L’UOMO DEI NUMERI

Dove eravamo rimasti?

Lei tornerà? No, riuscirà a capire che la solitudine è meglio del dolore (50%)

Camminar volando...

Era una mattina di una stagione di mezzo.

Lei camminava.

Muovere le gambe, avanzare in una direzione le dava sollievo (pensieri sparsi: le succedeva una cosa strana quando iniziava ad incedere. Se fissava un punto entrava in una concentrazione simile a un’ipnosi, tale da farle staccare le gambe dal tronco e non farle avvertire la fatica. Iniziava lenta e raggiungeva una velocità che non le era propria. Spesso capitava di lasciar dietro chi era accanto senza volerlo).

Soffriva.

Non sopportava di portare ancora maschere.

Anche se doveva fingere di star bene le mancava molto udn.

Sentiva bolle d’aria nelle vene. Il vuoto pesava e le schiacciava il diaframma.

Senza respiro si muore, dunque camminare era l’unico modo di sapersi viva.

Fiato sospeso.

Ricordava le volte in cui udn la respingeva, in cui le manifestava l’insofferenza nel condividere se stesso e i suoi spazi.

Respiró.

Le tornó in mente quando l’aveva invece accolta, fatto spazio nei cassetti come nella sua vita togliendo di mezzo brasiliane altrui e dismettendo amiche di letto.

Molte domande si incanalavano in mente come auto in un tunnel.

La pressione sulle tempie schiacciava i punti interrogativi.

Insofferenza e sofferenza di udn succedevano da tempo, ma lei non voleva capire.

Ma udn era stato molto chiaro ora. 

Ma perché sentire il bisogno di stare con se e non con lei? Perché cercare la sua assenza e non il suo odore? 

Lei avrebbe vissuto con lui e in lui giorno e notte, lavoro e relax, fatica e ozio, rigore e oblio.

Era pronta a dividersi e condividersi molto di più di così. Casa, vita, figli, presente e presenza, futuro e progetti.

Fino alla fine.

Che udn preferisse l’unicità all’unione, la confondeva.

Non era offesa ma confusa (pensieri sparsi: lei aveva una calma interiore infinita. A volte riusciva a non avere reazioni visibili anche dopo aver ricevuto pesanti ingiurie. L’autocontrollo era la sua forza da sempre e finché la cabina di regia non avesse ceduto il passo all’arteriosclerosi, lo sarebbe stato)

Cosa poteva fare ora che le scivolava dalle mani la vita?

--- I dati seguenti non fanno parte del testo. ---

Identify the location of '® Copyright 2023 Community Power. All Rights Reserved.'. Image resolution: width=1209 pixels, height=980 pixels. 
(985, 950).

I piedi andavano per conto loro.

Decise di partire dalle sue certezze.

La sua era che udn era tutto. Ogni cosa.

Aveva pulito, medicato e incerottato il passato, lucidato il presente e posato le basi per il futuro. Era onnipotente.

Lo amava profondamente.

Avrebbe fatto qualunque cosa per lui.

Il resto delle considerazioni era superfluo.

L’aveva trattata male è vero.

Voleva ritrovare se stesso senza di lei è vero.

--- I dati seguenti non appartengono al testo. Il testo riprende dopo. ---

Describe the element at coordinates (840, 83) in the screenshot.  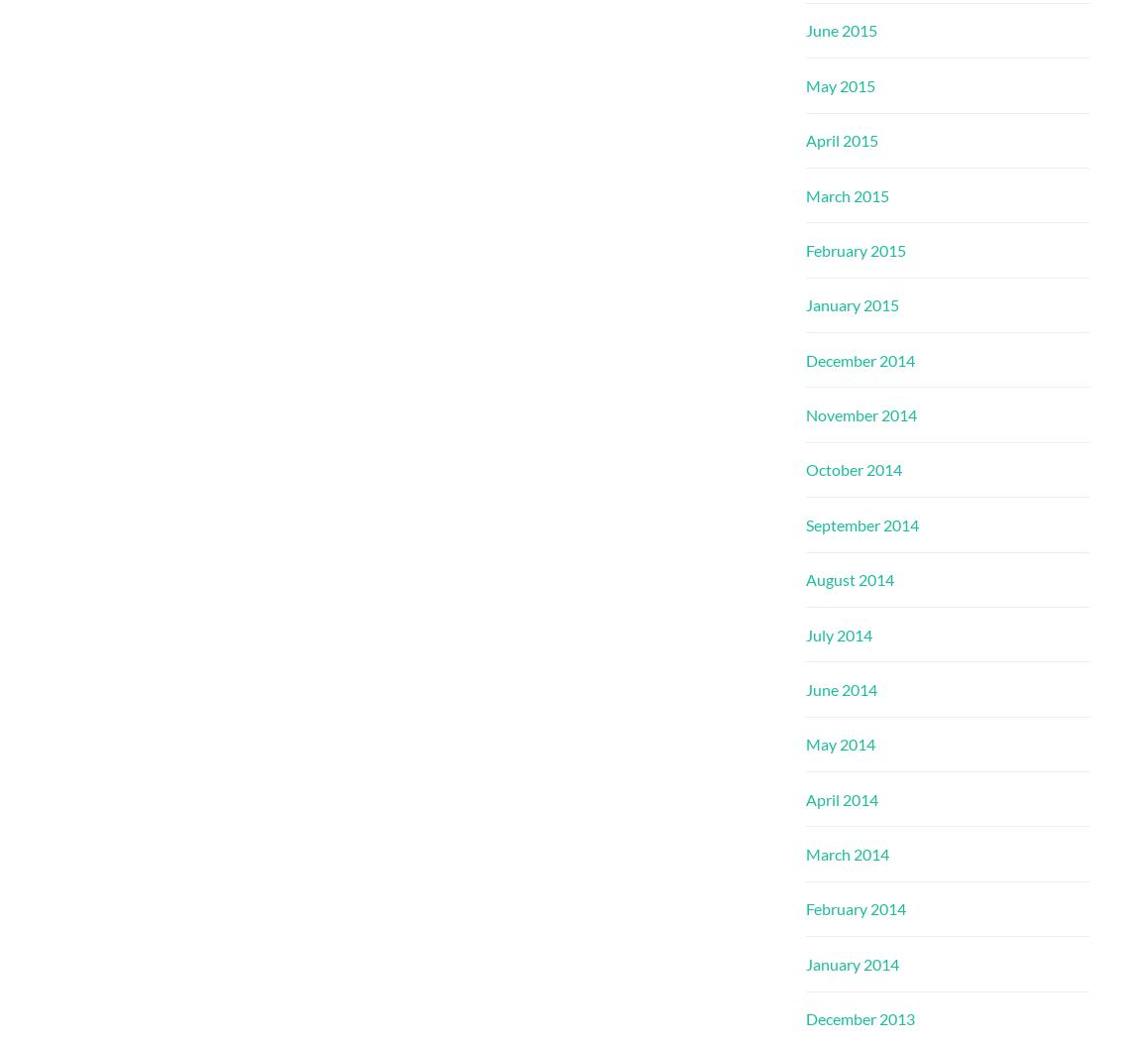
I see `'May 2015'` at that location.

La lancinava questo è vero.

Ma se lo amava lo avrebbe accettato.

Lo decise.

Gli avrebbe restituito tutto ciò che di sé gli aveva preso anche se moriva dentro. Voleva che udn tornasse felice, intero, in pari.

Almeno lui.

Non voleva sentirsi un fardello. Per nessuno. Non poteva far altro.

I piedi volavano.

Pensava al tempo con udn. Era bello. Parlare, tacere, guardarlo, ascoltarlo, dormirci, far l’amore, camminare, andare in moto, programmare, risolvere i problemi, annusarlo, stargli accanto, discutere.

Avrebbe voluto levare la maschera ma a uno che vuole spazio come glielo dici che tu gli vivresti attaccata? Tu, i tuoi oggetti, i tuoi figli, i tuoi umori, i tuoi capelli bianchi, tutto? Non glielo dici. Taci, aspetti di star con lui ancora ed ancora, raccatti ciufoli di legno per terra e li metti vicini per illuderti di avere un tetto sulla testa.

I battiti le uscivano dalle orecchie.

Scrivere è più facile, pensò.

Si fermó e gli scrisse una lettera.

“Mio caro udn, ho quel solito nodo in gola di quando non ci sei.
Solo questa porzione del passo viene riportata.